Saturday, July 18, 2020

Kremlin’s Tactical Approach to Retaining Power Undermines Regime’s Long-Term Stability, Shevtsova Says


Paul Goble
           
            Staunton, July 16 – The Putin regime has created an existential crisis for itself and country over which it rules by adopting tactics to prolong its stay in powers that increasingly have the effect of undermining the stability of the Russian state and society on which it relies, Liliya Shevtsova says.

            The regime is so committed to its own survival “at any price” that it is taking short term decisions designed to ensure that which already are showing larger and longer-term consequences that run in exactly the opposite direction it wants things to go, the Russian commentator says (echo.msk.ru/blog/shevtsova/2677145-echo/).

            That does not mean that the regime is about to fall. To predict that is “naïve,” Shevtsova says. It still has enormous “administrative, force, and propaganda resources,” and its targeted repressions are working. But at the same time, it is impossible not to see something else: the stability it likes to talk about has become “a myth.”

            Putin’s amendments of the constitution make him “the Ruler” but they don’t ensure that he will have autocratic powers. It only puts off into the future the tensions that have existed since Yeltsin’s time which simultaneously created the position of “Ruler” but “did not ensure that there would be autocracy. That is something that requires continuous actions.

            But the question remains: how stable can this arrangement be if the man who is supposed to be the guarantor of the Constitution becomes “tired or the country becomes tired or his resources run out?”

            According to Shevtsova, moreover, “the concentration of authority in the hands of the individual who is the personification of the system leads to the annulment of all branches of power and all elites which could serves as lightning rods.That leaves the ruler in an unbearably difficult position, one that whether he recognizes it or not, will compromise his goals.

            Doubts are already arising about “the existence of ‘the Putin majority.’” The Kremlin leader can control those who work for the state most of the time, but even among those, like doctors who are treating the coronavirus, there arise questions and doubts when they consider what he is doing to them.

             “The Khabarovsk protest speaks not only about the anger of the regions” but also about the fact that the resources which have allowed the center to buy off or otherwise control the regions are running out. “So far, things are not so awful, but if suddenly there would be a chain reaction,” what could the regime do?

            “The paralysis of ‘the presidential vertical’ during the pandemic speaks about the inability of the powers to rule at a time of crisis,” but the problem is bigger than that. The regime is putting things off because it is seeking to solve its current challenges at the cost of the future. And thus, it is “making the future hostage to its present failures.”

            But even with time, the main problem the regime faces, the conflict between autocracy and elections, is not being solved.  “The Kremlin is trying to resolve it by converting the elections into a joke, but that method is generating anger even among the passive majority.” And the Kremlin has no answer how to stop that and allow Putin to be the autocrat.

            It is not only at home that the regime faces problems: it is in trouble abroad and thus cannot use foreign affairs to solve domestic difficulties in the way it has in the past and prefers to do. Demonstrating that Russia is a great power has been “a key factor in garnering support for the system.”

            But for that to work, Russia must become part of “the World Concert” and how can it be if others who are don’t want it there. “Today, only 18 percent of Americans, 31 percent of Europeans and 25 percent of Japanese view Russia positively.” And “60 percent of those polled in 22 countries do not trust Putin.”

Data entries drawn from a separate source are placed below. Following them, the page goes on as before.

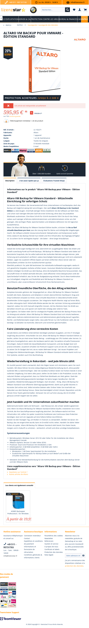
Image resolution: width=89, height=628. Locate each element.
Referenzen (48, 541)
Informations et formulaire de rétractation (30, 549)
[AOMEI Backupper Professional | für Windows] (18, 501)
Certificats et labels (51, 549)
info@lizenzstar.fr (78, 2)
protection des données (74, 566)
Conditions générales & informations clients (33, 556)
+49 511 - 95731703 (9, 546)
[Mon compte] (79, 9)
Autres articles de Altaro (18, 474)
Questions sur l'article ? (18, 472)
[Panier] (85, 9)
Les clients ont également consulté (19, 485)
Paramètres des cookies (53, 536)
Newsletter (48, 538)
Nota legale (48, 555)
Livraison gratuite (15, 116)
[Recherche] (67, 9)
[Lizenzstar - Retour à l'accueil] (13, 10)
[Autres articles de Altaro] (80, 43)
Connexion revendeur (32, 536)
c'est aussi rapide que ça (29, 181)
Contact (27, 538)
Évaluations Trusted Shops (54, 181)
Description (9, 181)
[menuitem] (55, 9)
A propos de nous (51, 546)
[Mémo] (74, 9)
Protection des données (53, 552)
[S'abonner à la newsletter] (83, 555)
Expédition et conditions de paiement (33, 542)
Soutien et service (51, 544)
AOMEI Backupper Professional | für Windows (18, 512)
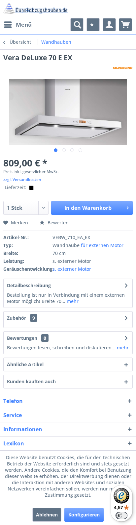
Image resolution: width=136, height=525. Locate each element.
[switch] (121, 515)
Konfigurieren (84, 515)
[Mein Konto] (109, 24)
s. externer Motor (71, 269)
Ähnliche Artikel (25, 364)
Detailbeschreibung (29, 285)
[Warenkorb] (125, 24)
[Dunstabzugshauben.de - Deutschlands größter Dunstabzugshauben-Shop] (35, 9)
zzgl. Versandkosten (22, 179)
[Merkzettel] (93, 24)
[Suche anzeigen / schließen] (77, 24)
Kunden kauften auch (31, 381)
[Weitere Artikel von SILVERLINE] (123, 68)
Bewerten (57, 222)
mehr (72, 301)
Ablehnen (47, 515)
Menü (24, 24)
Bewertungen (22, 338)
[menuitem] (17, 24)
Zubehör (21, 318)
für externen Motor (102, 245)
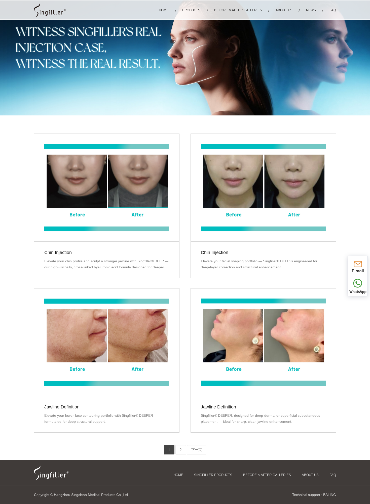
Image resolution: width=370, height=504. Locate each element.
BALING (329, 495)
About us (310, 475)
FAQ (332, 475)
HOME (178, 475)
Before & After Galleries (267, 475)
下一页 (196, 450)
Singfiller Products (213, 475)
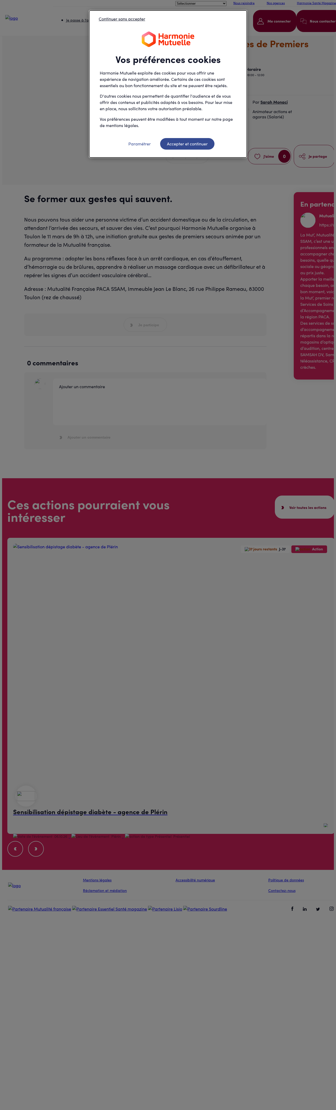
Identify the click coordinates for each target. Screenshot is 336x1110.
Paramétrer (139, 143)
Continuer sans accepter (122, 19)
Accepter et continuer (187, 143)
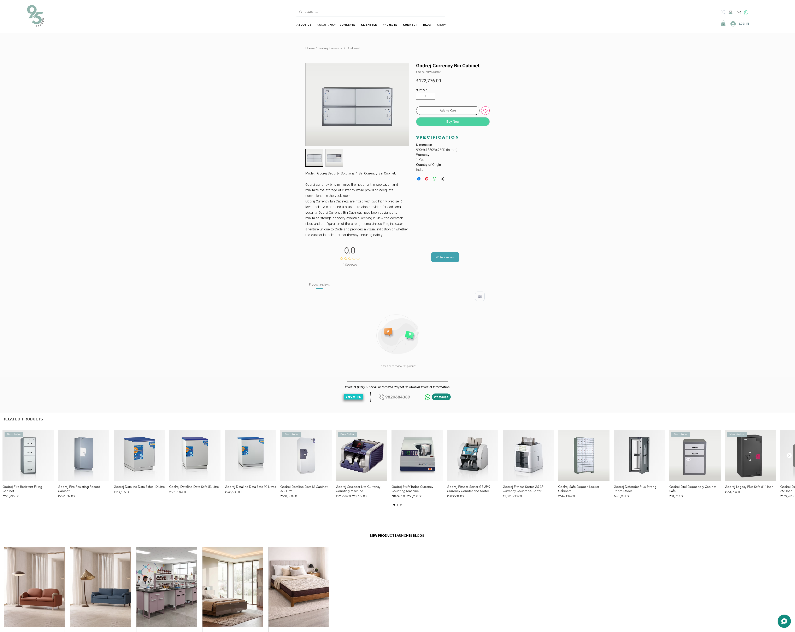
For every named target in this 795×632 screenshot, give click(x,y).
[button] (328, 25)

            The world powers don’t count Russia among their number or want to relate to it as a partner.  That is bad enough for the Kremlin, but there is yet another problem for the Kremlin that it doesn’t want to face: “America is losing its leadership” and Russia has always based its self-image on “a struggle with American hegemonism.”

            What is the Kremlin to do if that is no longer the main challenge and if instead it has to confront a rising China? Seizing Crimea helped the regime, but its actions in the Donbass have been a mistake from the beginning, and the shooting down of the Malaysian jetliner has brought Russia harm both financially and in terms of its reputation.

            According to Shevtsova, “Ukraine has exhausted its consolidating effect as ‘an enemy’ and become for the Kremlin a problem rather than a solution.” But there is no possibility of exiting from it without some victory, and there is no obvious course available toward one that doesn’t leave Putin in worse shape. 

            “The Syrian gambit did not return Russia to the club of world powers in the way it was planned. Venezuela turned out to be an expensive adventure. The resistance of Belarus casts doubt not only on the idea of a single state with Russia but even on the existence of Eurasia under the aegis of Moscow.”

            “Failures, dead ends, and mistakes are what Russian foreign policy consists of,” and thus, “instead of being a resource for the domestic agenda, it has become a burden,” Shevtsova continues.  And that is becoming “an existential problem” not only for those in power in the Kremlin but for Russian society as a whole.